## WORK REQUIRED
Copy out each of the records below word for word, omitting the pictures.

==== RECORDS TO PROCESS ====

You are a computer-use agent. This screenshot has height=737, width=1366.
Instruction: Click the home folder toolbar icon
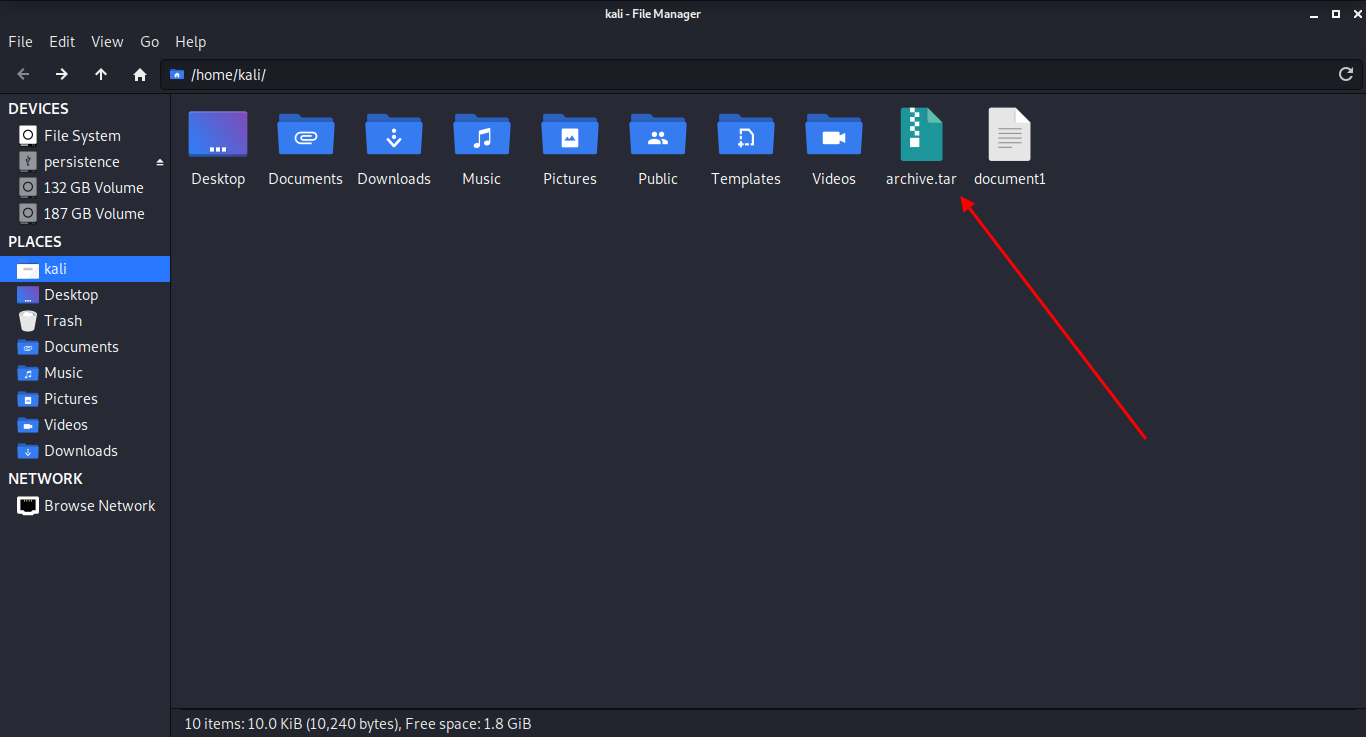click(140, 74)
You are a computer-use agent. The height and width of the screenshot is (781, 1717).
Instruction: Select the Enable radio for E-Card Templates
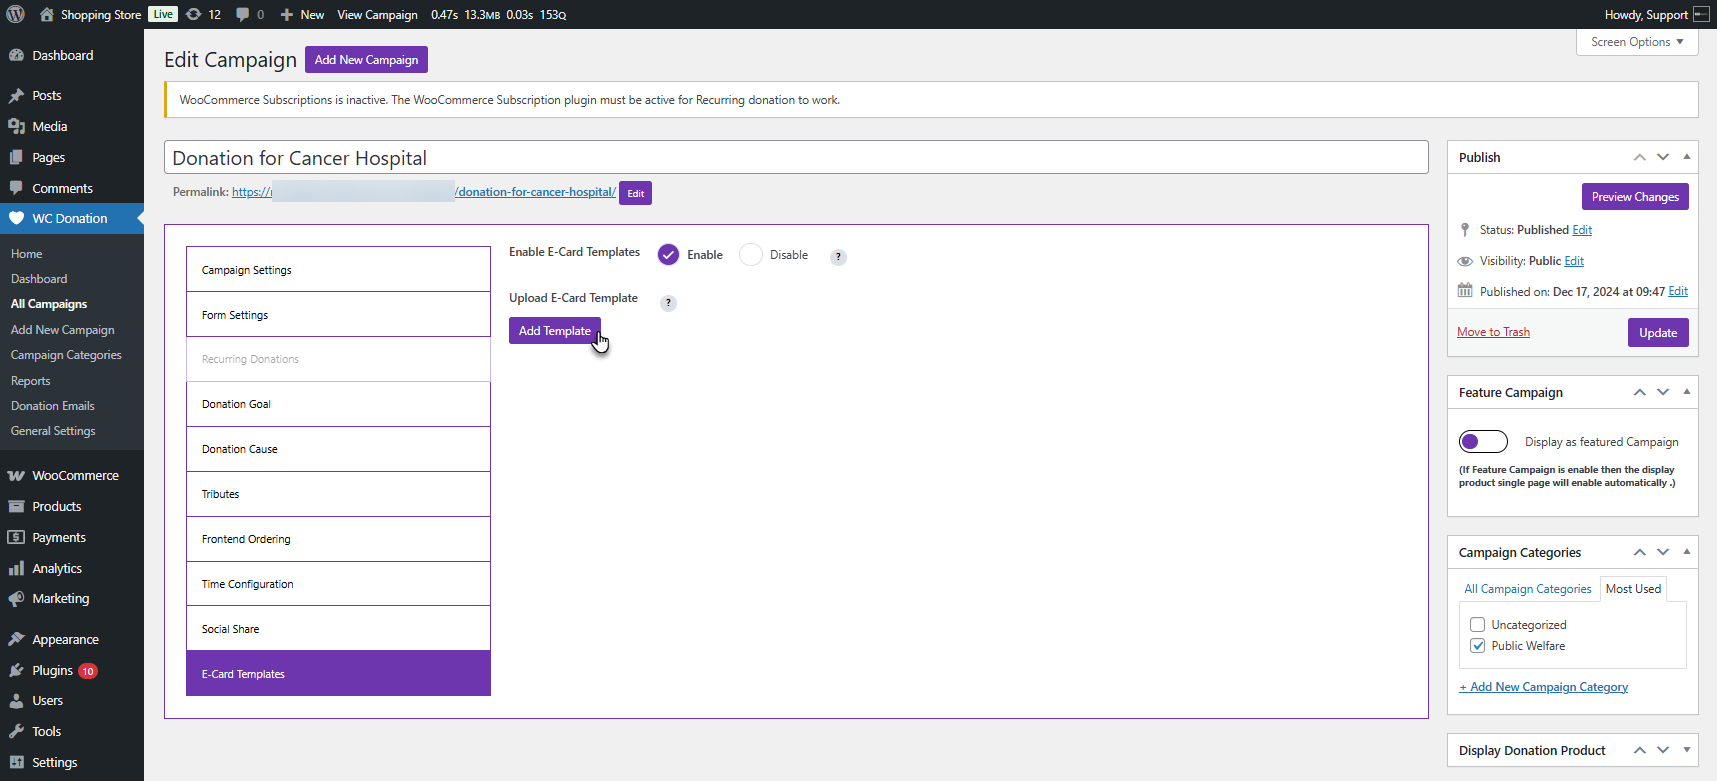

====

## REPLY TO THE EXERCISE
You are a computer-use agent. This screenshot has height=737, width=1366.
Instruction: Click the home folder toolbar icon
click(140, 74)
You are a computer-use agent. The height and width of the screenshot is (781, 1717).
Instruction: Select the Enable radio for E-Card Templates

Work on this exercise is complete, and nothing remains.